Solution: Use kafka-reassign-partitions.sh (Chapter 12) or automated tools like kafka-assigner
Common bottlenecks:
- CPU utilization
- Disk I/O throughput
- Network throughput
- Disk average wait time
Not a bottleneck: Disk space utilization (until disk is full, then abrupt failure)
Critical OS metrics:
| Metric | Description | Warning Signs |
|---|---|---|
| CPU utilization | Processor usage | Load average > CPU count |
| Inbound network | Bytes in/sec | Approaching NIC limit |
| Outbound network | Bytes out/sec | Approaching NIC limit |
| Disk avg wait time | I/O latency | > 10ms consistently |
| Disk % utilization | I/O queue depth | > 80% consistently |
💡 Insight
Broker replication uses the same path as client requests. If replication is slow (URP), clients are also experiencing slowness. Fix replication issues to fix client performance.
Best practice: Establish baselines during normal operation, set thresholds before exhaustion
When issues isolate to one or two brokers:
Hardware Failures
↓
Networking Issues
↓
Process Conflicts
↓
Configuration Drift
Soft failures (degraded performance):
- Bad memory segment (reduced available RAM)
- CPU failure (reduced processing power)
- Disk failure (slow I/O)
Monitoring tools:
- IPMI (Intelligent Platform Management Interface)
dmesg(kernel ring buffer for errors)- SMART tools (disk health monitoring)
- RAID controller status (especially BBU health)
One bad disk, cluster-wide impact:
Producer writes to topic with 10 partitions across 10 brokers:
- 9 brokers respond in 5ms
- 1 broker (bad disk) responds in 500ms
- Producer waits for all acks → 500ms total latency
Result: Single slow disk destroys entire cluster performance
💡 Insight
Kafka's distributed architecture means one slow component affects everyone.
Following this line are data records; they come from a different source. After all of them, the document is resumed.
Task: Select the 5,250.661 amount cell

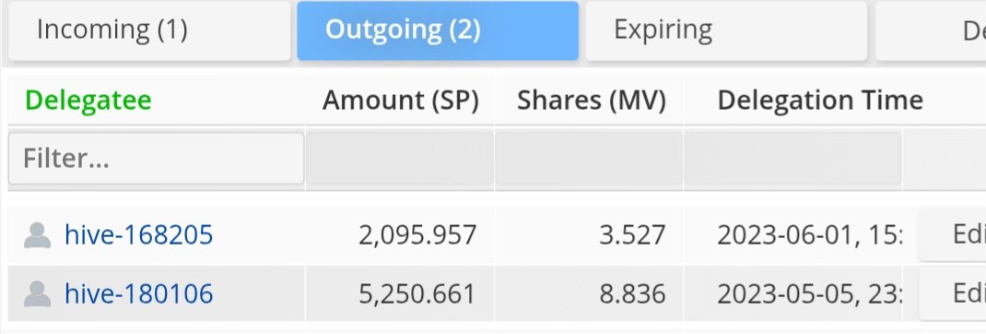Action: [400, 294]
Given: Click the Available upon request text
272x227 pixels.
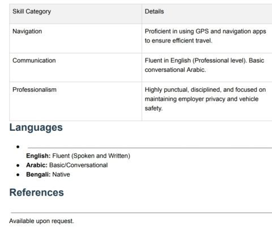Looking at the screenshot, I should tap(41, 221).
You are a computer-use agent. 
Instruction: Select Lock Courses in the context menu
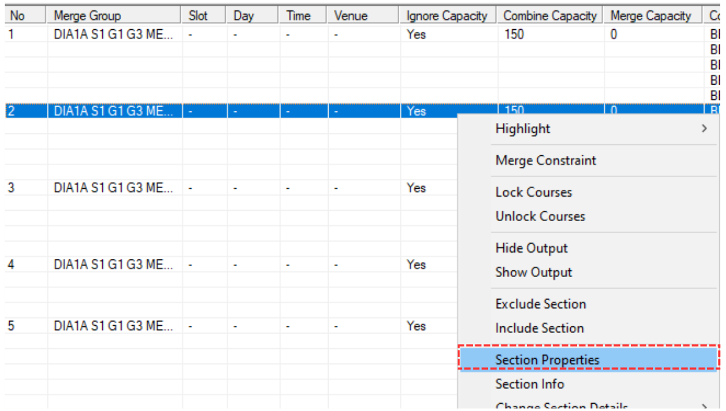534,192
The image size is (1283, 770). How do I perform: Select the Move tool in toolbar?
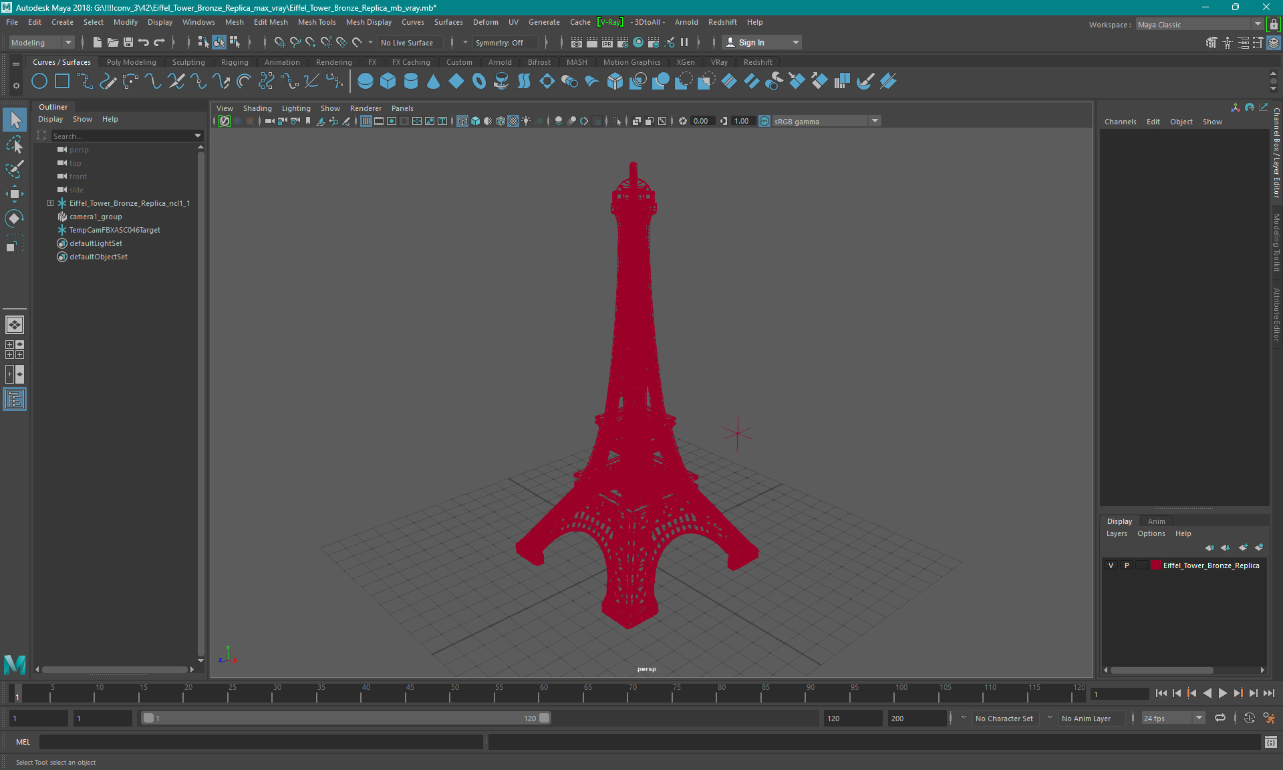(x=14, y=193)
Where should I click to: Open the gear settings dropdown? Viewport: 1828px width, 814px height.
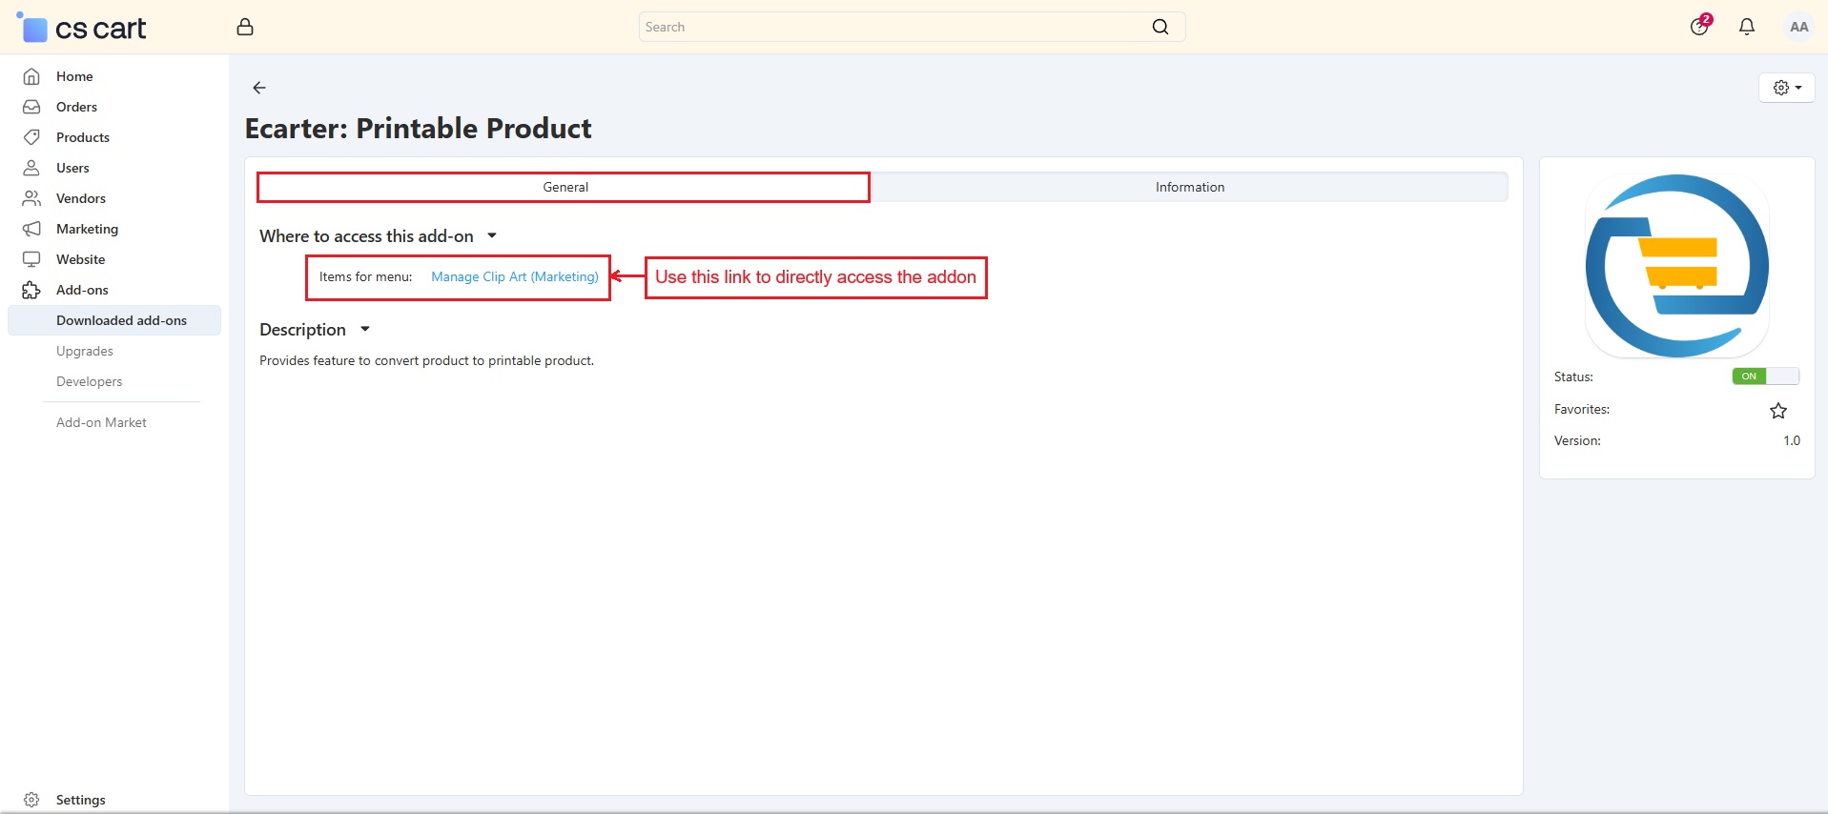(x=1786, y=88)
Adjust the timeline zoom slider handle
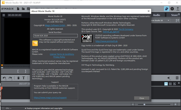Viewport: 181px width, 110px height. 144,104
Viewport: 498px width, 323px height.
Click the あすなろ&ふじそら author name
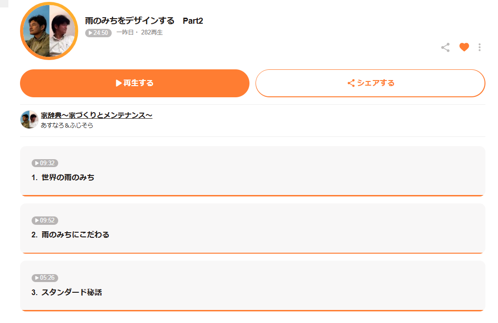(x=67, y=126)
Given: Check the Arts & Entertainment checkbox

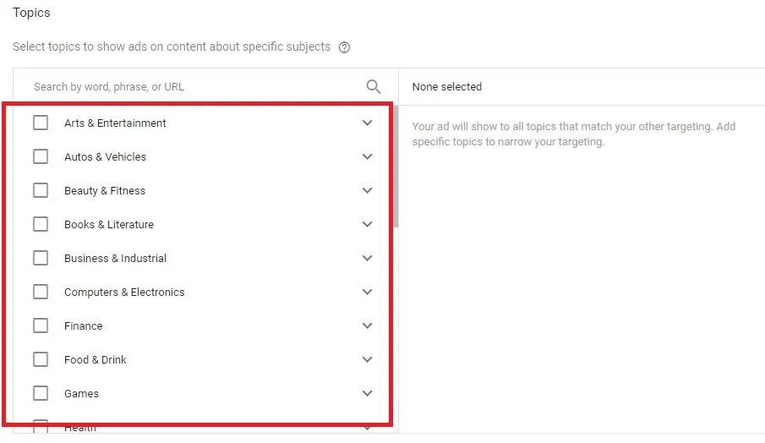Looking at the screenshot, I should [x=41, y=123].
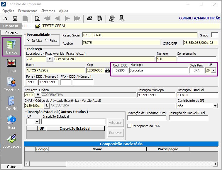The width and height of the screenshot is (222, 170).
Task: Click the Composição Societária horizontal scrollbar thumb
Action: coord(48,164)
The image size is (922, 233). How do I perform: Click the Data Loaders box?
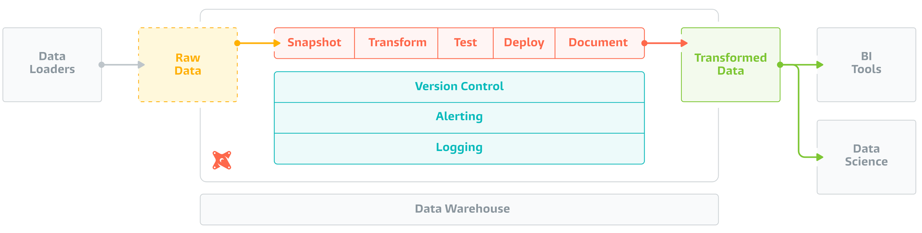(x=52, y=65)
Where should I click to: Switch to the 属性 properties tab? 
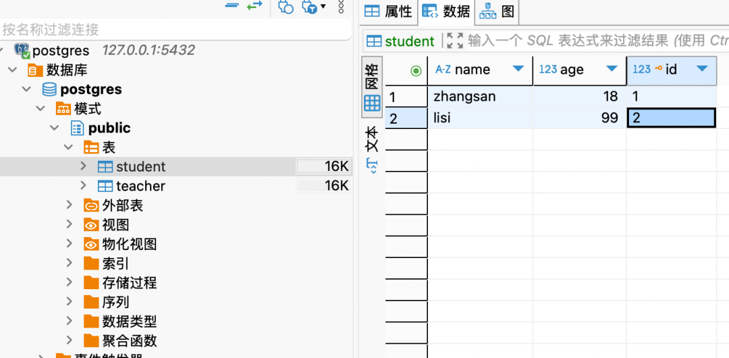388,11
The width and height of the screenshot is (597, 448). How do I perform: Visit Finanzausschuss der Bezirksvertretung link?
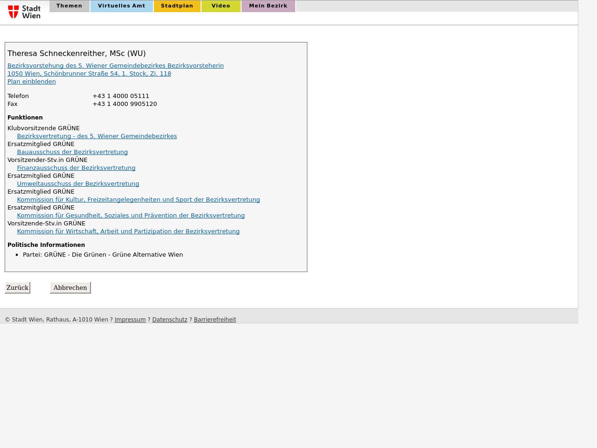click(76, 168)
This is why proactive hardware monitoring is critical—replace failing disks before they impact the cluster.
Hardware issues:
- Bad network cable
- Faulty connector
- Failed network interface
Configuration issues:
- Speed/duplex mismatch
- Network buffer under-sizing
- Connection pool exhaustion
Detection: Monitor network interface error counts (increasing = problem)
Common culprits:
- Misconfigured applications
- Runaway monitoring agents
- Competing applications
Detection: Use top to identify CPU/memory hogs
Prevention: Use configuration management systems
- Chef
- Puppet
- Ansible
- SaltStack
In plain English: Manual configuration changes lead to "snowflake servers"—each one slightly different, making troubleshooting impossible. Automation ensures consistency.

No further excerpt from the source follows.